— GOAL —
Find every line in the entries below that contains the word "agent", and copy each of those lines. Matching is case-sensitive.
======== GIVEN DATA ========
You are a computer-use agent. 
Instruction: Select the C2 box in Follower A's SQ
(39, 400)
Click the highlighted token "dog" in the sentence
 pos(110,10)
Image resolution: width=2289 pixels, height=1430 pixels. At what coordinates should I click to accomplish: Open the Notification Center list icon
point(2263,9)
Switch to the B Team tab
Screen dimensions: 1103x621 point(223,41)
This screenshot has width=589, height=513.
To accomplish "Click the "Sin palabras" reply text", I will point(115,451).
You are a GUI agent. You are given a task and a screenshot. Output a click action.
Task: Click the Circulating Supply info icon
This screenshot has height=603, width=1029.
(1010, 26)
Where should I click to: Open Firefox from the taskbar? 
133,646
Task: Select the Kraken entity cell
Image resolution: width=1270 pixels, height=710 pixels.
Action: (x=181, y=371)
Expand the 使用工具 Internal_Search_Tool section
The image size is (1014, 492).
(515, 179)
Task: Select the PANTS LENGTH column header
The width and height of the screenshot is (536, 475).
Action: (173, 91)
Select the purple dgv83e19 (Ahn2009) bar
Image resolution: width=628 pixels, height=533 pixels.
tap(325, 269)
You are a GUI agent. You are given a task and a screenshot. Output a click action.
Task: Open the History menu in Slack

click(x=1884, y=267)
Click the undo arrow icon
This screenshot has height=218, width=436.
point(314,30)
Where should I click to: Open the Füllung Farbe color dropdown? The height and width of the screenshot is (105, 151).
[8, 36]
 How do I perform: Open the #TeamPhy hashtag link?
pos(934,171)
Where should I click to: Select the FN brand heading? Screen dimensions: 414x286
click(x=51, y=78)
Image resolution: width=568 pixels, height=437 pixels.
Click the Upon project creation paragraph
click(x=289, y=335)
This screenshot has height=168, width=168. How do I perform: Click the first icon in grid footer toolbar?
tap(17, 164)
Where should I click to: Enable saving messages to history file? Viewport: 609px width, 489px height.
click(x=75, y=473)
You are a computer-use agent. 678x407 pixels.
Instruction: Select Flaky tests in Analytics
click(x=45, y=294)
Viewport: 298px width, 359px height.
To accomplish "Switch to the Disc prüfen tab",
========
— ANSWER TO THIS EXERCISE —
You are a computer-use agent. 
You are a GUI agent. You are given a task and a screenshot. Output a click action.
You are a GUI agent. You are given a task and a screenshot. Output a click action.
You are a computer-use agent. 678x407 pixels.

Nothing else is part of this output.